Give back the data in full, with every line exact.

DATASET ENTRIES below:

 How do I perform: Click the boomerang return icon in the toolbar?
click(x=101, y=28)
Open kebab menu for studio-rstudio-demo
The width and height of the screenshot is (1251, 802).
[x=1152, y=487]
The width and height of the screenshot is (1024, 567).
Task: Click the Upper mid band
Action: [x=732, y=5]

End of DATASET ENTRIES.

■ **EXERCISE SOLUTION**
 How do I perform: Click the boomerang return icon in the toolbar?
click(x=101, y=28)
Open kebab menu for studio-rstudio-demo
The width and height of the screenshot is (1251, 802).
[x=1152, y=487]
The width and height of the screenshot is (1024, 567).
Task: Click the Upper mid band
Action: [x=732, y=5]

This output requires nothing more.